*** Opening DATASET EXCERPTS ***
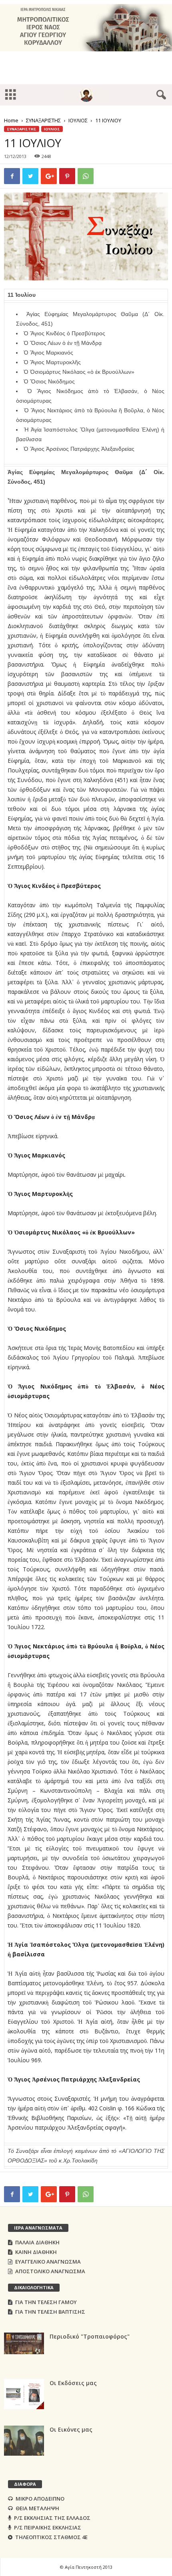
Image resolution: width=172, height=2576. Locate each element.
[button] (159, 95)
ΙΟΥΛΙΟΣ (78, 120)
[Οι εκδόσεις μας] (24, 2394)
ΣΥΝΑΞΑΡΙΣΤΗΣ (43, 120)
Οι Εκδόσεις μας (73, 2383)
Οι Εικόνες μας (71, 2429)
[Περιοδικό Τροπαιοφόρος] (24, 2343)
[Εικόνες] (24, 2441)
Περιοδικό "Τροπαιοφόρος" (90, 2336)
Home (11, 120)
*** Closing DATASET EXCERPTS ***
*** Opening DATASET EXCERPTS ***
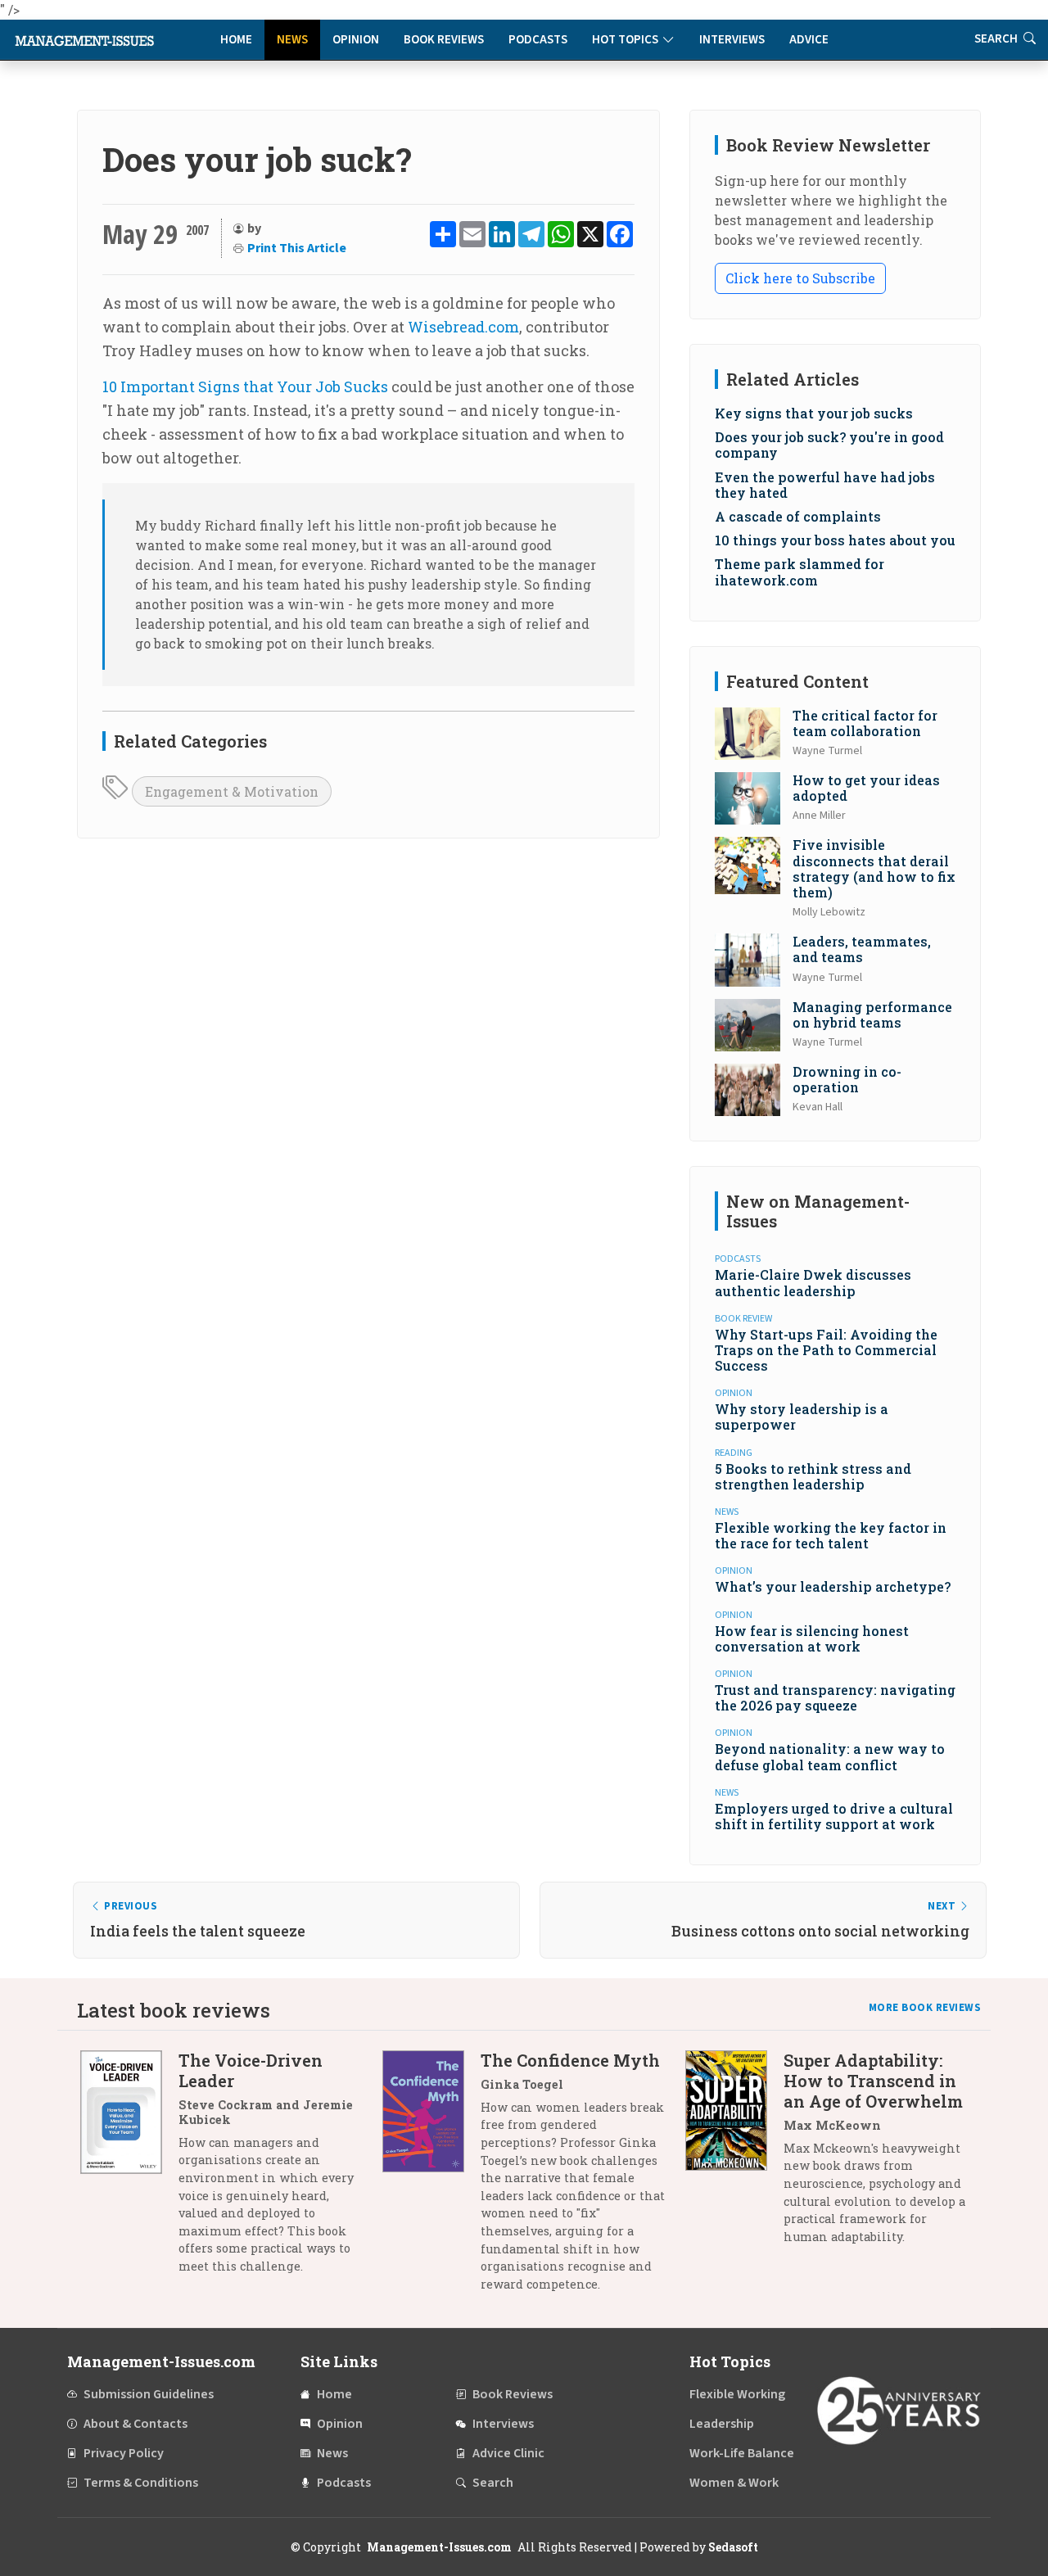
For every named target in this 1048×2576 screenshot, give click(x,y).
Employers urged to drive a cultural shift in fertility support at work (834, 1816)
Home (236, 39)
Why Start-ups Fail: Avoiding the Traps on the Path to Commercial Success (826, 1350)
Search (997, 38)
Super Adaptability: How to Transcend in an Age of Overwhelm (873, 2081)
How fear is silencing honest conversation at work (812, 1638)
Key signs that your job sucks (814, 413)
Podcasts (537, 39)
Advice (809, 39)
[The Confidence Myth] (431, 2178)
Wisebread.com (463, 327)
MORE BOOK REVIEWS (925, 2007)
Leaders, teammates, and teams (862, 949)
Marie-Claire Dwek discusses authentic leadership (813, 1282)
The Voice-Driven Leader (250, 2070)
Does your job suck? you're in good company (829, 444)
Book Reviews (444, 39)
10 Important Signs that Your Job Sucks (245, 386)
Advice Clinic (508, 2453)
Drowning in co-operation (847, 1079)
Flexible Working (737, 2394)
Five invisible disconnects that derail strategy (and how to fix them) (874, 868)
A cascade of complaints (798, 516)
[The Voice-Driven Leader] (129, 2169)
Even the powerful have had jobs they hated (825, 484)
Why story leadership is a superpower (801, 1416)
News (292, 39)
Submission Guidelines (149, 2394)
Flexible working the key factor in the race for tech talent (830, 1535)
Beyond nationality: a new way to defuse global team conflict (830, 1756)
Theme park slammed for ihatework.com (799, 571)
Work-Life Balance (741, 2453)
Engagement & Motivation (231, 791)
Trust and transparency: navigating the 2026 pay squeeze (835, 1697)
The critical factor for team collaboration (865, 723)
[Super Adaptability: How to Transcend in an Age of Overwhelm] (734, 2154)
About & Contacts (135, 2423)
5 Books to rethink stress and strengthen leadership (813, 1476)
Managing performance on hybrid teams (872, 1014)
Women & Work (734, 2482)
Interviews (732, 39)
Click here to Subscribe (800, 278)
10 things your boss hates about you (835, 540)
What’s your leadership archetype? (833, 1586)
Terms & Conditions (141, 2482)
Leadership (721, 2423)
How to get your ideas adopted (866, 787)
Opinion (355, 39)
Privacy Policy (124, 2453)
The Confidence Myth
*** Closing DATASET EXCERPTS ***
*** Opening DATASET EXCERPTS ***
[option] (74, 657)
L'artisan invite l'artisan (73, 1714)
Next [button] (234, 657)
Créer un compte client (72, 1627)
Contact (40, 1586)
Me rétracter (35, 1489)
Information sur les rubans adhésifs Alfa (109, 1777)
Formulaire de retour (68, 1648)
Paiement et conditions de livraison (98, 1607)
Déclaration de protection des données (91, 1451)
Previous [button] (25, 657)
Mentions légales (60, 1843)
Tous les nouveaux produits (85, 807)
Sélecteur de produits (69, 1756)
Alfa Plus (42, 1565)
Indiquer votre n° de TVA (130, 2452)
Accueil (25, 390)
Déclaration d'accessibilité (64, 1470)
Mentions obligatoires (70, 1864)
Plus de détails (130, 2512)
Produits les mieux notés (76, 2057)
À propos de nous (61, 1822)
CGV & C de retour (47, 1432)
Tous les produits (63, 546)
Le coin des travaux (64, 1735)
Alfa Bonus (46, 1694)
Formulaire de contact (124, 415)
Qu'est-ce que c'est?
*** Closing DATASET EXCERPTS ***
> **WORK ORDER**: Looking at the data above, write out exactly the lines that start at the one containing "MORE BOOK REVIEWS (925, 2007)" and end at the one containing "10 things your"; include both and nothing beyond.

> **WRITTEN RESPONSE**:
MORE BOOK REVIEWS (925, 2007)
Leaders, teammates, and teams (862, 949)
Marie-Claire Dwek discusses authentic leadership (813, 1282)
The Voice-Driven Leader (250, 2070)
Does your job suck? you're in good company (829, 444)
Book Reviews (444, 39)
10 Important Signs that Your Job Sucks (245, 386)
Advice Clinic (508, 2453)
Drowning in co-operation (847, 1079)
Flexible Working (737, 2394)
Five invisible disconnects that derail strategy (and how to fix them) (874, 868)
A cascade of complaints (798, 516)
[The Voice-Driven Leader] (129, 2169)
Even the powerful have had jobs they hated (825, 484)
Why story leadership is a superpower (801, 1416)
News (292, 39)
Submission Guidelines (149, 2394)
Flexible working the key factor in the race for tech talent (830, 1535)
Beyond nationality: a new way to defuse global team conflict (830, 1756)
Theme park slammed for ihatework.com (799, 571)
Work-Life Balance (741, 2453)
Engagement & Motivation (231, 791)
Trust and transparency: navigating the 2026 pay squeeze (835, 1697)
The critical factor for team collaboration (865, 723)
[Super Adaptability: How to Transcend in an Age of Overwhelm] (734, 2154)
About & Contacts (135, 2423)
5 Books to rethink stress and strengthen leadership (813, 1476)
Managing performance on hybrid teams (872, 1014)
Women & Work (734, 2482)
Interviews (732, 39)
Click here to Subscribe (800, 278)
10 things your boss hates about you (835, 540)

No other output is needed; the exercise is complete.